On June 15, 1938, The New York Times ran a nearly full-page editorial that took issue with the United States' Neutrality Act in the face of rising fascism in Europe. It was a convincing argument against isolationism and in defense of interventionism, but only in so far as it meant defending the Western, democratic way of life.

The perpetual war express that George Bush began, that John McCain hopes to ride on and that liberal neo-hawks still defend isn't about defending that way of life. It's not even about imposing "liberal societies and liberal ideas" anymore, as governance Iraq and Afghanistan constantly remind us (as I write this, a journalism student in Afghanistan faces the death penalty for downloading and distributing an article questioning why men, but not women, may practice polygamy under Islam). It's about imposing American hegemony by any means necessary.

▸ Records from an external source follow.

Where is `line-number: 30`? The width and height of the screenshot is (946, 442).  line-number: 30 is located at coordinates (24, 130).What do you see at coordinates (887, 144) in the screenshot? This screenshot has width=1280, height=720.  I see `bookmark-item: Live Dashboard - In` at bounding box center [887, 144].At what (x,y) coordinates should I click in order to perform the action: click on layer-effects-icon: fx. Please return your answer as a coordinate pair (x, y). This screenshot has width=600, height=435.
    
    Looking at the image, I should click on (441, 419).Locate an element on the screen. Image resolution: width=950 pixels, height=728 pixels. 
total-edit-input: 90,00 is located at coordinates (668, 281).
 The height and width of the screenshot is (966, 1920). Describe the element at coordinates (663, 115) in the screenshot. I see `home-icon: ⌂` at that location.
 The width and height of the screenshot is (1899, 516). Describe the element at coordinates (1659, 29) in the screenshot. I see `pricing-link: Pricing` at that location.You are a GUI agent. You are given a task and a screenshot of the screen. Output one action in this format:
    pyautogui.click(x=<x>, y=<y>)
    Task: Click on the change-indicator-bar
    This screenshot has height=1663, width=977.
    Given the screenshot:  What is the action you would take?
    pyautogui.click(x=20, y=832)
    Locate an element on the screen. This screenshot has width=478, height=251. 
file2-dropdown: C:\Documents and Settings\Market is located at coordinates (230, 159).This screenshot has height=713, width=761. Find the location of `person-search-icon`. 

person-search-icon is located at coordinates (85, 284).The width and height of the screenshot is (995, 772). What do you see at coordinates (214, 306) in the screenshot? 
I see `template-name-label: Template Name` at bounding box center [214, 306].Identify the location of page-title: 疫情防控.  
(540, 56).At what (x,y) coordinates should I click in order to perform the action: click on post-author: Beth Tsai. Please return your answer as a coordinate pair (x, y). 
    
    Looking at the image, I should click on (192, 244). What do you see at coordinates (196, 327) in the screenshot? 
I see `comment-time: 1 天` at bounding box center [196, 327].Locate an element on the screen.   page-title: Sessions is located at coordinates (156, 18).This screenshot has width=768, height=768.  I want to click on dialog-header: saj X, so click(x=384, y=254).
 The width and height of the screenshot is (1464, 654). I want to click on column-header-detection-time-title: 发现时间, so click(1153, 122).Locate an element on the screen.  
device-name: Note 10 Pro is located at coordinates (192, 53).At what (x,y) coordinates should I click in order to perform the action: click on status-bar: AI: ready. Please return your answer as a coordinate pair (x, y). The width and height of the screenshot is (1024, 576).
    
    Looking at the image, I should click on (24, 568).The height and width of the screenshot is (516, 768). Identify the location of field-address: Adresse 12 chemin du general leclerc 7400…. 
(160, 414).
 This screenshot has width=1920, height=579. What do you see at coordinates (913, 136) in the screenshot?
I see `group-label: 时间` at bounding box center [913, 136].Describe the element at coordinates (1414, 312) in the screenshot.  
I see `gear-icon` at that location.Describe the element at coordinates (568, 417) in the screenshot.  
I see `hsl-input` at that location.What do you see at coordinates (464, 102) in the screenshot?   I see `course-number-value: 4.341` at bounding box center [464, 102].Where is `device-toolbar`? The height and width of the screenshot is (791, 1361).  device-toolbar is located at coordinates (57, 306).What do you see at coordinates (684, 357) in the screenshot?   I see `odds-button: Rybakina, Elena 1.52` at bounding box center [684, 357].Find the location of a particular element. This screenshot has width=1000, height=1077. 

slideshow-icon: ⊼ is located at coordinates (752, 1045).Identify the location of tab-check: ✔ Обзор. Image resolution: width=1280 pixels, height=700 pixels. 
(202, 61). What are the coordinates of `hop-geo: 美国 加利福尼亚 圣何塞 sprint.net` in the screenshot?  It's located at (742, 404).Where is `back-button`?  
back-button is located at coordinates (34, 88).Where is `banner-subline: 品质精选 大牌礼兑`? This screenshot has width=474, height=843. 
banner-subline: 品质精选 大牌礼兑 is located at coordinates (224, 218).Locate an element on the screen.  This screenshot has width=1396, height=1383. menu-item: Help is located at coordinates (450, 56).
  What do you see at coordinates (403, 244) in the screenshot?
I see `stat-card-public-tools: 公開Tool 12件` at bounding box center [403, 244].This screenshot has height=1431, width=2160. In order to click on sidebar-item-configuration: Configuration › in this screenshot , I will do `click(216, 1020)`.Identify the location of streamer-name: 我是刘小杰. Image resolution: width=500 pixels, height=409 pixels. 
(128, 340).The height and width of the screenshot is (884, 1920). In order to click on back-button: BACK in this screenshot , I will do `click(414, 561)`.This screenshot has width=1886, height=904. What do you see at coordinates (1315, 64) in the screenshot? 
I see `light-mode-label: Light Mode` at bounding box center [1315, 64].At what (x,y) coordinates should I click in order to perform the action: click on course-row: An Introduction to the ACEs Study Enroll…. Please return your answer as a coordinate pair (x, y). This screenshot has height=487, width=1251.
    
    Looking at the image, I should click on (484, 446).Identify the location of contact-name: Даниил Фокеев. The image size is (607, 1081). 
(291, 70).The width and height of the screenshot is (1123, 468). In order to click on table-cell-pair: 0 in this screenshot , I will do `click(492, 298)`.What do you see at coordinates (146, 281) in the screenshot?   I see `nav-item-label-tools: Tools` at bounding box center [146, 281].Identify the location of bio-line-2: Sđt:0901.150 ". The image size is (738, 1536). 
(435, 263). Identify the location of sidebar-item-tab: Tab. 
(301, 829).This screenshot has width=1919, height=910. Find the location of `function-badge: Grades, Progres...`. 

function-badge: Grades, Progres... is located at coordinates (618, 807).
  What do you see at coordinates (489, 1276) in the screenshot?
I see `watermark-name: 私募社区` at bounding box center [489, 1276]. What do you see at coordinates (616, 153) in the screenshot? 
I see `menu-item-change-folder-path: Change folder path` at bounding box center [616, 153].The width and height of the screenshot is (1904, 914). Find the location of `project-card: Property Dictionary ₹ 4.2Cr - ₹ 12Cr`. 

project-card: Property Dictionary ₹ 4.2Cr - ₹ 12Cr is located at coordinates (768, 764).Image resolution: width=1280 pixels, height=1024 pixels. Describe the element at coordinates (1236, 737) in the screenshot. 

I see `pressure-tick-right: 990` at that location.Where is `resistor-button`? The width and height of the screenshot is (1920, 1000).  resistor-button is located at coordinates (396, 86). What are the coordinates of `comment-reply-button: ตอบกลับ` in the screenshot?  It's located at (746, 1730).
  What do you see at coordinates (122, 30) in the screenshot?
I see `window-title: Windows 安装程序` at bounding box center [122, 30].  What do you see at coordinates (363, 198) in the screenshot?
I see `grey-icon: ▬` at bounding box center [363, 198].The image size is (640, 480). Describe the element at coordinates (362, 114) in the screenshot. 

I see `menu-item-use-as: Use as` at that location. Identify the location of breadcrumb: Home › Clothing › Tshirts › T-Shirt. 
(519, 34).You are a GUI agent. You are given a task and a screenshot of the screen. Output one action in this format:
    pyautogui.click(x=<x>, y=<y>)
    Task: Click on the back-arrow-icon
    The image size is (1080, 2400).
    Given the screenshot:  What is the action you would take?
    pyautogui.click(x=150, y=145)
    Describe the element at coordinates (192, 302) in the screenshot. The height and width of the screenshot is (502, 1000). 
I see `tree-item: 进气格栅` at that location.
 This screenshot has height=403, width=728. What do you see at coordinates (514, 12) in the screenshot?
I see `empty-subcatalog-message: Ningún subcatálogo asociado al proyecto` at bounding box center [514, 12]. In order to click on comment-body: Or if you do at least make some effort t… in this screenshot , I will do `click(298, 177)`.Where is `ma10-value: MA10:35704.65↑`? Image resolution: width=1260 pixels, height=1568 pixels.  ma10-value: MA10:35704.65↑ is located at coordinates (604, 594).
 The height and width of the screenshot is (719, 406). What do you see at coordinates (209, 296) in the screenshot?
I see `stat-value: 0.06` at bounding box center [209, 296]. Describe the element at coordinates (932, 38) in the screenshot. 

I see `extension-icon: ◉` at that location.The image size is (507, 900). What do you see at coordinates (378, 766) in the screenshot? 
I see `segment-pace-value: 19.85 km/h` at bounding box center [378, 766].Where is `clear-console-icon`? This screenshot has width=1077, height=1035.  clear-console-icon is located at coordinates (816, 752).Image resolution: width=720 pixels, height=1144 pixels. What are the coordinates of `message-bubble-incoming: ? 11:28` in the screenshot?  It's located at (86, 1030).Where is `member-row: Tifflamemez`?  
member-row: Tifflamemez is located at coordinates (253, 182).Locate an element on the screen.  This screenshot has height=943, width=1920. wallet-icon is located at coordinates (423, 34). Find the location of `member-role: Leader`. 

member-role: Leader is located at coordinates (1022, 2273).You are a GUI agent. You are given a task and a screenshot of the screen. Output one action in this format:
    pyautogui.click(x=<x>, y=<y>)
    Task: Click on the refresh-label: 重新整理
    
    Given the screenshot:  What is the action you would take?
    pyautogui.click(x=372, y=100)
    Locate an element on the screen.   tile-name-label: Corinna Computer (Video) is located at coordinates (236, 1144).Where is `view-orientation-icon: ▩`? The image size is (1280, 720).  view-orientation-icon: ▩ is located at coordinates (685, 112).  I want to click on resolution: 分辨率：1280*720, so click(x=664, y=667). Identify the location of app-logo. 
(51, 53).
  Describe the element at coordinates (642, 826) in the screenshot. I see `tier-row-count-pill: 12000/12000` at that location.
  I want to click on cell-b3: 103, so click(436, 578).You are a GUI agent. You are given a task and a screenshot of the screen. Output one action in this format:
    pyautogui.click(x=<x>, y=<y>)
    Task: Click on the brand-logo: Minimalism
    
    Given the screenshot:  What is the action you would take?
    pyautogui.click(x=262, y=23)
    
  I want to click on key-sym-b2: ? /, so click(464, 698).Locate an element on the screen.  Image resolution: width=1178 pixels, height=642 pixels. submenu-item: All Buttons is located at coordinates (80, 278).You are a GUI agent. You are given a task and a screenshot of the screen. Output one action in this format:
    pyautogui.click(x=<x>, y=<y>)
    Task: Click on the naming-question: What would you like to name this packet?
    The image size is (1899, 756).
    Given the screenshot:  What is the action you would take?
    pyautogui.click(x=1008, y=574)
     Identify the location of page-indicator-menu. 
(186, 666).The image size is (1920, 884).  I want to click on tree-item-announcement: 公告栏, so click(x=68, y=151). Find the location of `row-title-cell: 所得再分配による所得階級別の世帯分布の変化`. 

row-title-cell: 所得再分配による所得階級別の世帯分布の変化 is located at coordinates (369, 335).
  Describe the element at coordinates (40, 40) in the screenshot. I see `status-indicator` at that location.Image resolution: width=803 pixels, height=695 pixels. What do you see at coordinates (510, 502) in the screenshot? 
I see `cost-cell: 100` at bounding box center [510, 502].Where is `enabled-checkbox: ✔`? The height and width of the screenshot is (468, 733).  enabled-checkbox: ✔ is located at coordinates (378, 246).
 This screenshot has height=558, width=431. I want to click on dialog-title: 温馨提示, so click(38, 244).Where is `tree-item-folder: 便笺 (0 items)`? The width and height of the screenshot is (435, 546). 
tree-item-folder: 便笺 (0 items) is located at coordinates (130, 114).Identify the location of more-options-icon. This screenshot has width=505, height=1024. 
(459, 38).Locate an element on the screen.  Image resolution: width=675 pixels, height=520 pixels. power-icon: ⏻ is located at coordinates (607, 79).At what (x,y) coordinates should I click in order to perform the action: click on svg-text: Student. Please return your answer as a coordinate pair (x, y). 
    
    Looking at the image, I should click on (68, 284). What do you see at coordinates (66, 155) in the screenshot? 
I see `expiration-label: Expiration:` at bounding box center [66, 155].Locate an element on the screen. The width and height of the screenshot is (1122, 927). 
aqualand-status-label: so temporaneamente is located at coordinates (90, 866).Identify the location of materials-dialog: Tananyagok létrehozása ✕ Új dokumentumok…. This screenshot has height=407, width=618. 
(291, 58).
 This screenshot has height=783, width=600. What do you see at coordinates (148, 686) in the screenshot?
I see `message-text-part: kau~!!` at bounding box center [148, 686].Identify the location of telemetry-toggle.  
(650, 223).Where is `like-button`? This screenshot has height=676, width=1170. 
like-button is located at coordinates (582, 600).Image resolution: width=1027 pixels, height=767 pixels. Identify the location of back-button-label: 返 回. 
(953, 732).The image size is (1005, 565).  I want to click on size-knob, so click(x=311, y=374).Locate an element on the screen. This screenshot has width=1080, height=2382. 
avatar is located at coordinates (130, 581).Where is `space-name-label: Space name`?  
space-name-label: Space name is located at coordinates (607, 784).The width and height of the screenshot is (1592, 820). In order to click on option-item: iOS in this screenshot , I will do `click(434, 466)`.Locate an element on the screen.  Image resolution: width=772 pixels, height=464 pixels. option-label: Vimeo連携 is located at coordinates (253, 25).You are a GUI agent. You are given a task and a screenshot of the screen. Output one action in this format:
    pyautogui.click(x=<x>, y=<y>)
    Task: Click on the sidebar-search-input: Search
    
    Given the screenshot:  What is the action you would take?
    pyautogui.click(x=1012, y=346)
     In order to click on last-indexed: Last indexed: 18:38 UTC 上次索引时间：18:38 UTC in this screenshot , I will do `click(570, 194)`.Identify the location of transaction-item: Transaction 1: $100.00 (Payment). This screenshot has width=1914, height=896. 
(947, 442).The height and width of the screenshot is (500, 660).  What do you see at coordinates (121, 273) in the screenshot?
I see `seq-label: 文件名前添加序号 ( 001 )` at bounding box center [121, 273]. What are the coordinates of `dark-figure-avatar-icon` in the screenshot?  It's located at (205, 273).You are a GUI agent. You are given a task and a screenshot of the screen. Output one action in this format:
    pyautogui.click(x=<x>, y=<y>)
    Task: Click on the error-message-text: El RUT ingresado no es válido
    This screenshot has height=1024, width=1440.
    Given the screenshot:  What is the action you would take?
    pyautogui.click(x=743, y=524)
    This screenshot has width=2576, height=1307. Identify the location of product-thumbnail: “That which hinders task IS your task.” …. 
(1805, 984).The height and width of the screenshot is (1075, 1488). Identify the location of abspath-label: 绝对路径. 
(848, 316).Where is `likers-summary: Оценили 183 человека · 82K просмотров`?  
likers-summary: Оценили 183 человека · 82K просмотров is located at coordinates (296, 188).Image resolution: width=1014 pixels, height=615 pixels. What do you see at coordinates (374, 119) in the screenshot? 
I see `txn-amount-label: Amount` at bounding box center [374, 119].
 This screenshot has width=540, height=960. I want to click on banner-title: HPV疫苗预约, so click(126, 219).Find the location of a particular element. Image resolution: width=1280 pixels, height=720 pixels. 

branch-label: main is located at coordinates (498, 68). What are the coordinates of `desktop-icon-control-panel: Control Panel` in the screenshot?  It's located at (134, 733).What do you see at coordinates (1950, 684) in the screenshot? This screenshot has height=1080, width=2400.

Tristam is a News-Journal editorial writer. Reach him at ptristam@att.net or through his personal Web site at www.pierretristam.com.


A way of life


From a New York Times


editorial, June 15, 1938.


The average American may not define in words the loyalties he shares with certain other people. But in the democracies of Europe -- in the little democracies in the danger zones; in the more fortunate democracies of Scandinavia; above all, in the great democracies of France and Britain -- the average American finds a way of life which he knows instinctively to be the way of life which he himself has chosen. He knows that these democracies are the outposts of our own kind of civilization, of the democratic system, of the progress we have achieved through the methods of self-government and of the progress we still hope to make tomorrow. . . . He knows that, despite geographical remoteness and a traditional desire to avoid entanglement in other people's quarrels, we are inevitably the natural allies of the democracies of Europe. . . . In any ultimate test of strength between democracy and dictatorship, the good-will and the moral support -- and in the long run more likely than not the physical power of the United States -- will be found on the side of those nations defending a way of life which is our own way of life and the only way of life which Americans believe to be worth living."

Looks like the Times has been a long-time Neo-Con agenda-pusher, no?